J - 54.500 à 52.200 AEC
Interpléniglaciaire
Stade d’Ebersdorf
MIS 3 (2/9)
CLIMAT
Le stade d’Ebersdorf fut un épisode globalement froid situé entre v. 54.500 et 52.200 AEC, mais qui regroupa plus finement plusieurs oscillations froides et tempérées. On pourrait le comparer à ‘’un interstade d’Oerel à l’envers’’ parce que, ici, les oscillations froides l’emportèrent sur les oscillations chaudes. Il correspondit aux GS-16 et GS-15 ; lesquels furent eux-mêmes entrecoupés de deux pics de réchauffements appelés GI-15.2 et GI-15.1. Le Nord-Ouest de l’Europe devait présenter des paysages qui oscillaient entre la toundra et les régions dénuées de végétation. Le niveau des océans oscillait peut-être entre – 50 et – 80 mètres ? Ce qui permit à la Beringie d’émerger de nouveau. Dans l’Est de l’Europe, le stade d’Ebersdorf s’appelle stade de Kashin ; dans ces régions, il englobe aussi l’interstade de Glinde qui le suivra, car cette amélioration climatique y fut moins marquée qu’en Europe occidentale [cf. carte K].
Le retour du froid dut mettre un frein temporaire à l’expansion des Humains modernes en Eurasie, voire les conduire à se réfugier dans des régions épargnées. Toutefois ces mouvements furent peut-être modestes, car les Humains modernes n’avaient probablement pas encore beaucoup empiété sur les régions septentrionales jusqu’à cette époque.
En Afrique, les conditions désertiques persistaient dans le cadre de la phase sèche du Maluekien commencée au lendemain de la catastrophe Toba.
Peuples africains d’haplogroupes A et B
Nous avons précédemment séparé l’Afrique sub-saharienne en trois grands groupes ethnolinguistiques indigènes :
- les *Lupembiens en Afrique de l’Ouest d’une part, et en Zambie et en Angola d’autre part (c’est-à-dire de part et d’autre de la grande forêt) portaient peut-être majoritairement l’haplogroupe A1a auquel s’était agrégé les très primordiaux haplogroupes A0 et A00 en Afrique de l’Ouest atlantique.

INFORMATIONS AFFICHÉES
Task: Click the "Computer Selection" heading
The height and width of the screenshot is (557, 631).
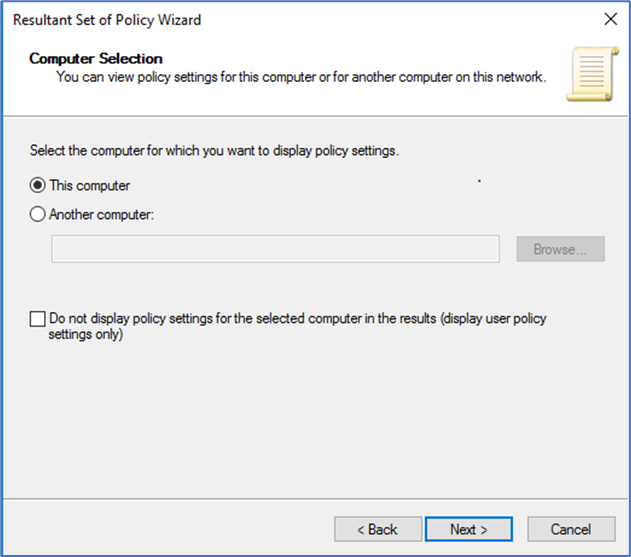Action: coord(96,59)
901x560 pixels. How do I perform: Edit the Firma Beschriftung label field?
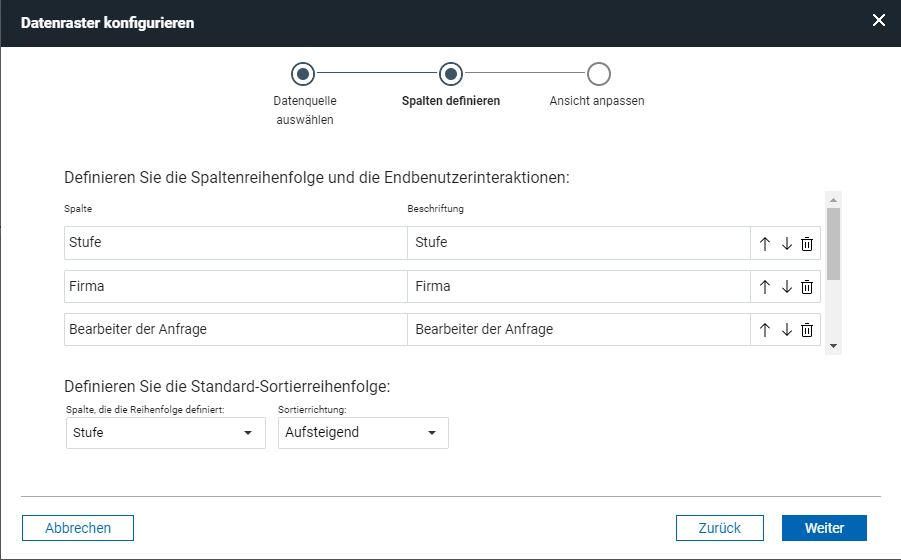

CONSIGNE
Rédigez la suite du document sur le stade d'Ebersdorf, à partir de sa dernière phrase.

RÉPONSE ATTENDUE
- les *Proto-Khoisans au Sud du continent, portaient majoritairement les haplogroupes A1b-M13 et A1b-M51 ;
- les *Etéo-Africains au Kenya, Ouganda, Nord-Congo et Sud-Soudan, portaient les haplogroupes BT* et B. Sans certitude, c’est à cette époque, v. 53.000 AEC, que nous plaçons la séparation de B2a et B2b en Afrique de l’Est ; avec B2a en périphérie occidentale et méridionale de B2b [cf. carte K]. Une étude génétique propose une date antérieure à 50.000 ans pour l’origine des Pygmées, qui sont aujourd’hui majoritairement B2b. Mais ceci ne signifie pas que le mode de vie forestier était déjà acquis dès cette époque.
Peuples africains d’haplogroupe DE* et E
En Afrique de l’Est *Rétro-Africaine, l’haplogroupe E donna peut-être naissance v. 53.000 AEC à ses deux grands variants E1 et E2. Cela pourrait signer une fragmentation de la population initiale en deux groupes dont la réalité ne nous est pas accessible ? Pour tenir compte de la dynamique populationnelle de leurs descendants nous proposons de situer E1 à l’Ouest du massif éthiopien et E2 au Sud ? Les dates et les localisations ne sont pas assurées.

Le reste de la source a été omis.